Limited partnerships are a type of business arrangement you can create in Texas under which some investors have no control of the business (limited partners) and other partners have all the control of the business (general partners). Limited partners invest their money in the business silently in hopes that one day they will reap a huge profit from the business. If the limited partnership fails, then the limited partners lose only what they have invested in the partnership. The limited partners cannot be forced to pay of the partnership’s debts with their personal savings. General partners get to call the shots, but for that control they have unlimited personal liability for debts of the limited partnership.
Limited partnerships are popular in estate planning for estates exceeding $22,000,000.00 for a couple. The reason is that parents can create a limited partnership and give limited partner interests to their children without the children being able to control the property. Additionally, the fair market value of the limited partner interests established as gifts may be reduced to account for at least two factors: (1) the gift owners’ lack of control of their interests; and, (2) the fact that the gift owners’ interests constitute only a minority of the business.

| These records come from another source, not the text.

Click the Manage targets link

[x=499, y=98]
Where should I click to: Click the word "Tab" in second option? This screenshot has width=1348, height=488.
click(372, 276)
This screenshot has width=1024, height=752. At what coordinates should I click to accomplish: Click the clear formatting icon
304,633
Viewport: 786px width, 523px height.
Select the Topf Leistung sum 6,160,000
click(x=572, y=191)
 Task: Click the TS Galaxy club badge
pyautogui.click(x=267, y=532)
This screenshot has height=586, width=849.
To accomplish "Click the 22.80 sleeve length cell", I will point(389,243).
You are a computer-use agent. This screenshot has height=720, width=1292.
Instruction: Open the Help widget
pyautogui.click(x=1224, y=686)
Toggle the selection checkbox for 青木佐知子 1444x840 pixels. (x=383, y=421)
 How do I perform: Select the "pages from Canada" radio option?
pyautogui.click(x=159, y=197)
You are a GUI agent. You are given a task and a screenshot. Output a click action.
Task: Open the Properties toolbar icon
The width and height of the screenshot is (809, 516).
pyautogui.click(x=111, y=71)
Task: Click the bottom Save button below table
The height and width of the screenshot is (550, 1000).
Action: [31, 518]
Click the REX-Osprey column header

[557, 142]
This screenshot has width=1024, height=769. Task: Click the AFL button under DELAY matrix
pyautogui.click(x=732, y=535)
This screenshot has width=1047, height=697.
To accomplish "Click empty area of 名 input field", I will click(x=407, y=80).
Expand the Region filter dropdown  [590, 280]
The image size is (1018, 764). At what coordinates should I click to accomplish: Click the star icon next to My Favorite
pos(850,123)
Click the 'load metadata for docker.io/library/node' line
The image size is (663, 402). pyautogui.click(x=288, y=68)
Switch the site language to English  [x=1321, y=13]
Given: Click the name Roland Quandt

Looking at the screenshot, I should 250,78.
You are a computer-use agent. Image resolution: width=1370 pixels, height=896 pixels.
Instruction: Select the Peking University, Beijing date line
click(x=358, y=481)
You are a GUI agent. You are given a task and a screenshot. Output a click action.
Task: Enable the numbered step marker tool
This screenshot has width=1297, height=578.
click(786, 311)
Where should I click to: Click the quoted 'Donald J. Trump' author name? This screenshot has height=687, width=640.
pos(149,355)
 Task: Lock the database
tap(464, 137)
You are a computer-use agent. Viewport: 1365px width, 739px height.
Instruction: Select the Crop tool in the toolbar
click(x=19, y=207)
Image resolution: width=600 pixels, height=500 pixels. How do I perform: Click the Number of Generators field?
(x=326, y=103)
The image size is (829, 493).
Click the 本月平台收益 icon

A word of warning… the limited partners (or children) should get along well. This is because at some point, when the general partners (parents) are out of the picture, then the limited partners will have to get along as partners in order to take care of the assets of the partnership. If they do not get along, then this could lead to a messy split of the partnership and fight over the assets.
POWER OF ATTORNEY:
A power of attorney is a document that allows you to designate another person (your agent) to sign your name in your behalf. The powers granted in a power of attorney can be broad and sweeping. Powers of attorney can be general in which case you are authorizing the person named as your agent full legal power and authority to act on your behalf by taking any and all actions relating to the indicated transactions. Accordingly, the person you appoint as agent should be someone you trust completely. However, powers of attorney can be limited to specific tasks you think your agent should be allowed to address. If you have any questions about this document, or about any of the statutory powers, you should address these questions with an attorney familiar with estate planning and probate.
Powers of attorney are popular because they offer an alternative to guardianship which requires that a lawsuit be filed with the court, notices given, and a hearing. If the guardianship is contested then this could mean a full blown trial. Additionally, once a person is named guardian of another, then the court maintains its involvement throughout the guardianship. This is typically a very expensive process.
In closing, if you have questions about the different methods of estate planning I have briefly addressed here, you should consult with an attorney experienced in estate planning and probate. Everyone has their own unique situation and which method is right for you depends on your goals.